What the exercise asks: Can you rewrite the records below, substituting "Screen size" for every "Image resolution" and leaving everything else unchanged?

━━━━━ Input data

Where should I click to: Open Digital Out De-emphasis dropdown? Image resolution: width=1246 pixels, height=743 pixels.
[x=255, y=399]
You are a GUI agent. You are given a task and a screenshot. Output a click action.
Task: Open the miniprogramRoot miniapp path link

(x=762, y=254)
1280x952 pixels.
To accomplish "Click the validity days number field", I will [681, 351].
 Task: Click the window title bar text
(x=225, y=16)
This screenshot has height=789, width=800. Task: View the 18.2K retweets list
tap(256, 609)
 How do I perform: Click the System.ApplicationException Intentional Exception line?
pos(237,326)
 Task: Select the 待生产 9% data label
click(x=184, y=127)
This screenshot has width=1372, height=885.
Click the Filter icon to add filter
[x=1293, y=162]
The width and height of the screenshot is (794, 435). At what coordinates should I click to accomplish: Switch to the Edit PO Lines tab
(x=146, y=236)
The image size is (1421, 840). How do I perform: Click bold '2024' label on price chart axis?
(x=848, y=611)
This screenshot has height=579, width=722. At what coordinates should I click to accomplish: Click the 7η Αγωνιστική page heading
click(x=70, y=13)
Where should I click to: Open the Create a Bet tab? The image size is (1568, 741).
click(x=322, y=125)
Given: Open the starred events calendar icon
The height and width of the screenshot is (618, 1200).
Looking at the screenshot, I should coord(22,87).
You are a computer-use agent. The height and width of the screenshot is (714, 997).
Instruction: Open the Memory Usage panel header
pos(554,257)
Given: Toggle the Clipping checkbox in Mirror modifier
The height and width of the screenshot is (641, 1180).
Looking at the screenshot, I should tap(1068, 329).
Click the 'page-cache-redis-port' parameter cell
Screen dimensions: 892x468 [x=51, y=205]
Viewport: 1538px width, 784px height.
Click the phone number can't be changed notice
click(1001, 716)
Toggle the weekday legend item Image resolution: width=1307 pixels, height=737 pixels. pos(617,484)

━━━━━━━━━━

Written solution:
Where should I click to: Open Digital Out De-emphasis dropdown? Screen size: width=1246 pixels, height=743 pixels.
[x=255, y=399]
You are a GUI agent. You are given a task and a screenshot. Output a click action.
Task: Open the miniprogramRoot miniapp path link

(x=762, y=254)
1280x952 pixels.
To accomplish "Click the validity days number field", I will [681, 351].
 Task: Click the window title bar text
(x=225, y=16)
This screenshot has height=789, width=800. Task: View the 18.2K retweets list
tap(256, 609)
 How do I perform: Click the System.ApplicationException Intentional Exception line?
pos(237,326)
 Task: Select the 待生产 9% data label
click(x=184, y=127)
This screenshot has width=1372, height=885.
Click the Filter icon to add filter
[x=1293, y=162]
The width and height of the screenshot is (794, 435). At what coordinates should I click to accomplish: Switch to the Edit PO Lines tab
(x=146, y=236)
The image size is (1421, 840). How do I perform: Click bold '2024' label on price chart axis?
(x=848, y=611)
This screenshot has height=579, width=722. At what coordinates should I click to accomplish: Click the 7η Αγωνιστική page heading
click(x=70, y=13)
Where should I click to: Open the Create a Bet tab? The image size is (1568, 741).
click(x=322, y=125)
Given: Open the starred events calendar icon
The height and width of the screenshot is (618, 1200).
Looking at the screenshot, I should coord(22,87).
You are a computer-use agent. The height and width of the screenshot is (714, 997).
Instruction: Open the Memory Usage panel header
pos(554,257)
Given: Toggle the Clipping checkbox in Mirror modifier
The height and width of the screenshot is (641, 1180).
Looking at the screenshot, I should tap(1068, 329).
Click the 'page-cache-redis-port' parameter cell
Screen dimensions: 892x468 [x=51, y=205]
Viewport: 1538px width, 784px height.
Click the phone number can't be changed notice
click(1001, 716)
Toggle the weekday legend item Screen size: width=1307 pixels, height=737 pixels. pos(617,484)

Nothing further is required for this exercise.